## AIM
Return the passage on welfare politics below in full, word for word and unchanged.

## TEXT
--- BEGIN ---
John J. Rodger’s From a Welfare State to a Welfare Society explores recent trends in welfare politics within Western industrialized nations. Rodger argues that there has been a move away from the “welfare state,” which provides a range of goods to its citizens through legal entitlements, and a movement towards a “welfare society,” which provides welfare through private means.

Rodger’s main thesis is that there are three major perspectives dominating current debates about welfare in OECD nations: modernist, antimodernist, and [End Page 362] postmodernist. Modernists defend the welfare state and believe that it should distribute income and social services according to universal principles of equality and social justice. By contrast, antimodernists, otherwise known as neoconservatives or neoliberals, criticize the welfare state for interfering with the market and undermining famiy and community responsibilities for social welfare. Postmodernists offer a new line of attack on the welfare state by suggesting that social services should be decentralized and privatized to better serve diverse social needs.

While support for the welfare state still exists, especially within Scandinavian countries and continental Europe, the rise of antimodernism and postmodernism has led to a new political consensus for a “mixed economy of welfare” witin OECD nations. Increasingly, there has been a push for governments to contract our social services to private agencies and to scale back government benefits so that people will rely more on employer-provided benefits, family support, and private charities.
--- END ---
## COLLECTED MATERIAL
--- BEGIN ---
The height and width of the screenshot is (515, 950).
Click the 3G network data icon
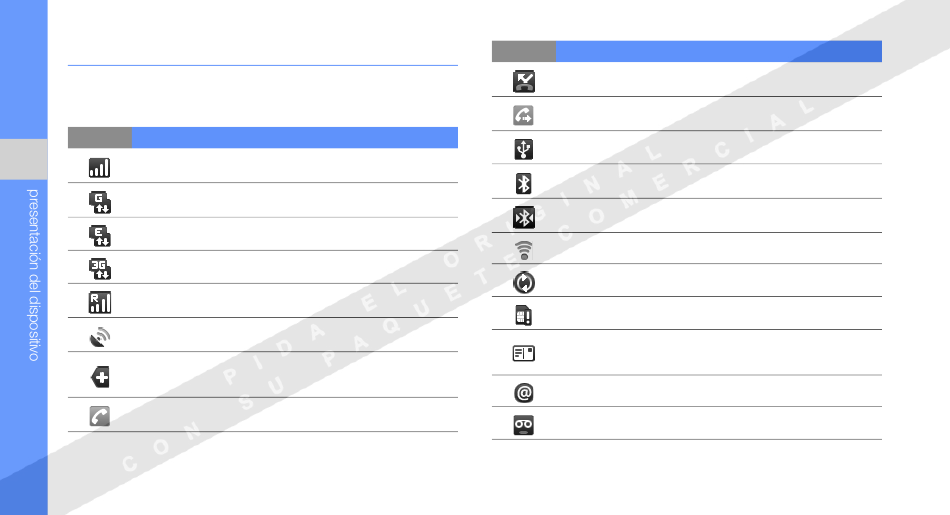[100, 268]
--- END ---
## FULL SOLUTION
John J. Rodger’s From a Welfare State to a Welfare Society explores recent trends in welfare politics within Western industrialized nations. Rodger argues that there has been a move away from the “welfare state,” which provides a range of goods to its citizens through legal entitlements, and a movement towards a “welfare society,” which provides welfare through private means.

Rodger’s main thesis is that there are three major perspectives dominating current debates about welfare in OECD nations: modernist, antimodernist, and [End Page 362] postmodernist. Modernists defend the welfare state and believe that it should distribute income and social services according to universal principles of equality and social justice. By contrast, antimodernists, otherwise known as neoconservatives or neoliberals, criticize the welfare state for interfering with the market and undermining famiy and community responsibilities for social welfare. Postmodernists offer a new line of attack on the welfare state by suggesting that social services should be decentralized and privatized to better serve diverse social needs.

While support for the welfare state still exists, especially within Scandinavian countries and continental Europe, the rise of antimodernism and postmodernism has led to a new political consensus for a “mixed economy of welfare” witin OECD nations. Increasingly, there has been a push for governments to contract our social services to private agencies and to scale back government benefits so that people will rely more on employer-provided benefits, family support, and private charities.